A lot of your financial plans are largely affected by a powerful number commonly known as a credit score. It is a three-digit number that is derived from the info extracted from your credit report. Your credit report comprises your credit history, which is obtained from the credit accounts that you have had across businesses.

Your credit score is in no way affected by your age. The only thing lenders use your age for is to confirm that you are able to sign a contract. When it comes to concluding if your application should be approved or not, lenders do not pay attention to your age.

We have established that age is not considered when approving your application; however, there is a connection. For instance, the duration of your credit use makes up 15 percent of your credit score. This is often referred to as your credit age or credit history age. If you have a great credit history, the duration of credit use goes a long way in affecting your credit score.

This means that you need age on your side to gain further experience with credit, as experience will help improve your credit score.



It is easy to understand why older consumers have better credit reports and higher scores than younger consumers when we consider the place of experience. Some lenders consider any credit score below 660 to be subprime. In this case, the application is either denied or approved in terms that are less favorable.

Consumers are just beginning their credit journey at 18 years old. At this stage, they may be receiving their first credit card. In this case, the consumer will have to wait at least 6 months to have their credit score generated. It might be helpful to know that you can also buy credit tradelines to improve your credit score.



Another factor related to age that can affect your credit score indirectly is income. One of the ways lenders determine that an applicant can afford the obligation of new debt is the income of the applicant. However, it is important to note that income does not affect your credit score in any way.

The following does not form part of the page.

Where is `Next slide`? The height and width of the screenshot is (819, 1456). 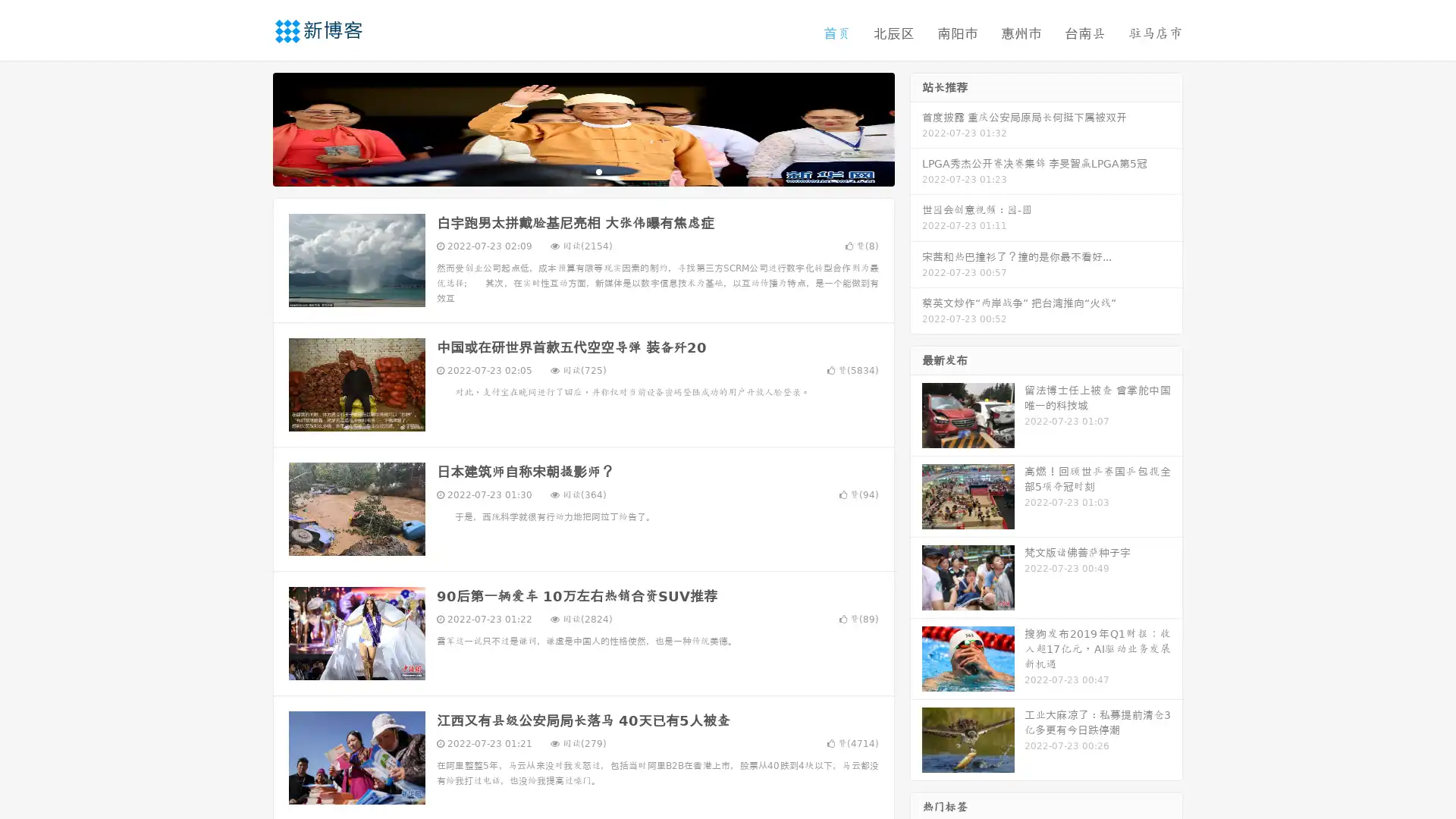 Next slide is located at coordinates (916, 127).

Most people experience an increase in their income as they grow, hence increasing their chances of getting higher credit scores.

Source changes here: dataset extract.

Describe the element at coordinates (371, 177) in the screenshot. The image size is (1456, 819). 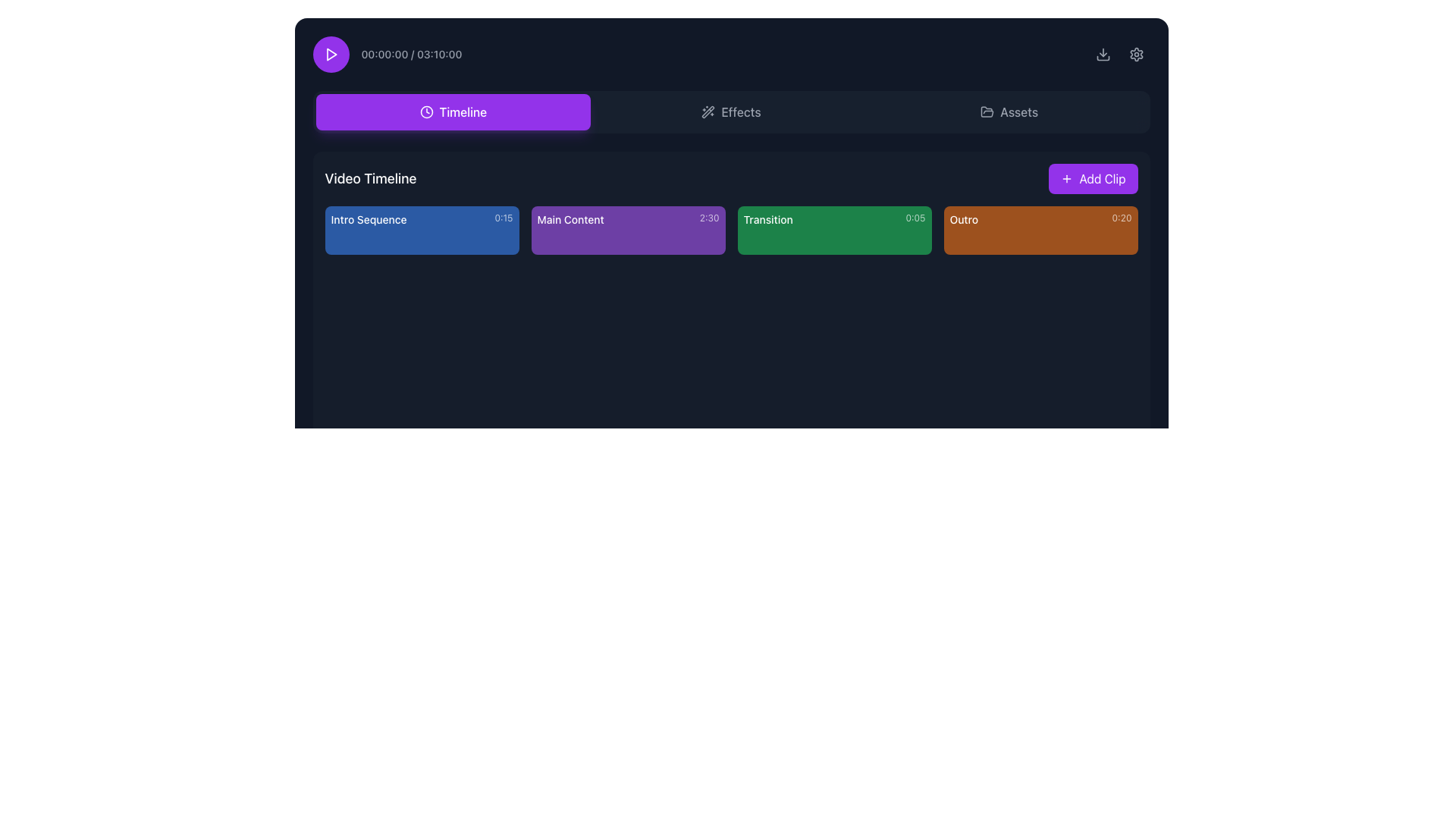
I see `the 'Video Timeline' text label, which is prominently styled in large, bold white font against a dark background, located in the top-left section of the timeline area` at that location.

Less experience with financial obligations, lower incomes, and a young age can indirectly affect your credit score negatively. These factors can make you prone to making terrible decisions that can lower your credit score. Taking out a large amount of debt with a low income will negatively affect your credit score. Always bear in mind that 30 percent of your credit score comes from your credit card balances.


All the information above does not in any way mean that a young adult cannot have an amazing credit score. The way you handle your credit obligation will go a long way in affecting your credit score. When you are an authorized user of an old account that has a positive credit history, this can improve your credit score, irrespective of your age.